◆ Work required
Reproduce, word for word, the part of the forum thread below about the Assistant API that runs from "For customer support, there’s" up to and including "A site map.".

The Assistants are in Beta, so we could say that every bugs is possible and expected

@_j Thank you for your answer, I was thinking about that for days, and reading that confirm me that at the moment it’s impossible build a business around Assistant API. And I also had the thought that people who spend in API to essentialy test the Assistant is something that could be appreciated from OpenAI

Maybe it will be possible in weeks, who knows, but at the moment it’s not feasible

What do you suggest at the moment for a customer support bot?

I already built chatbots integrated to langchain with nice results (better than the Assistant at the moment), but it’s a not suitable solution for production for my case, because in that case building a good Knowledge base is crucial and I obtained it with endless series of FAQs to cover any potential question/word of the user.

If you, as an expert user, have some tips to suggest is highly appreciated :slight_smile:

For customer support, there’s a couple different categories an AI might answer from, which employ your company knowledge. Segmenting those to “sales” or “tech support” domains could give better expert AIs.

The assistant might have the ability to work with large uploads, where you don’t pay for some embedding upfront, but it doesn’t know your data and can’t be optimized for the quality you can offer in data pre-processing.

I’ll let you ponder another technique: indexed data, table of contents, pages, traditional search. Via functions.

Imagine a first-tier function that only provides a list of your knowledge categories. Very precise and has all sections an AI might explore. A site map.

Then another for lists of documents in that category. “Browse with Bing’s” first search step, but your documents and their descriptions and nothing omitted.

◆ Provided data
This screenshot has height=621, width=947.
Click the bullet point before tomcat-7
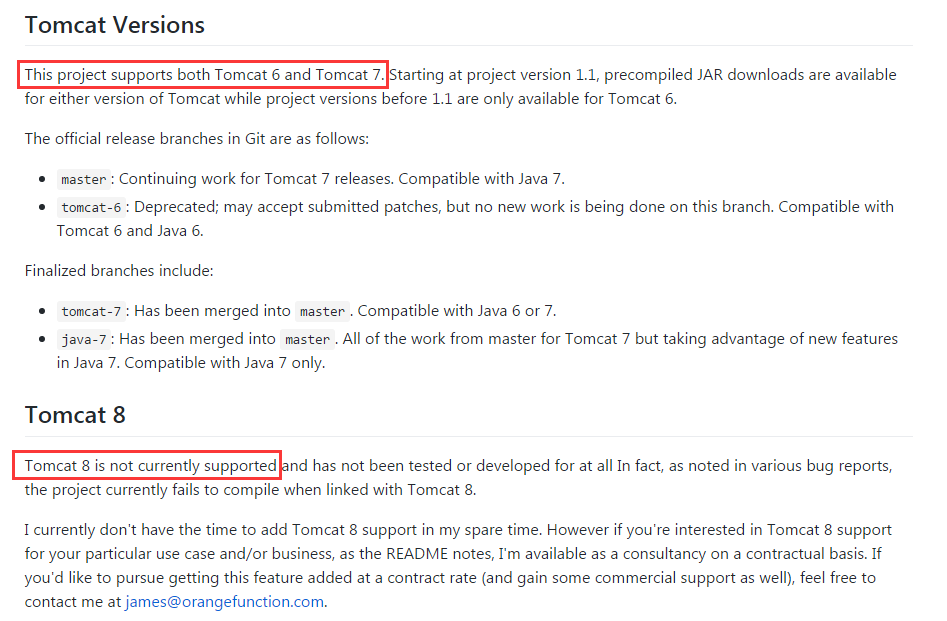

◆ Response for this exercise
For customer support, there’s a couple different categories an AI might answer from, which employ your company knowledge. Segmenting those to “sales” or “tech support” domains could give better expert AIs.

The assistant might have the ability to work with large uploads, where you don’t pay for some embedding upfront, but it doesn’t know your data and can’t be optimized for the quality you can offer in data pre-processing.

I’ll let you ponder another technique: indexed data, table of contents, pages, traditional search. Via functions.

Imagine a first-tier function that only provides a list of your knowledge categories. Very precise and has all sections an AI might explore. A site map.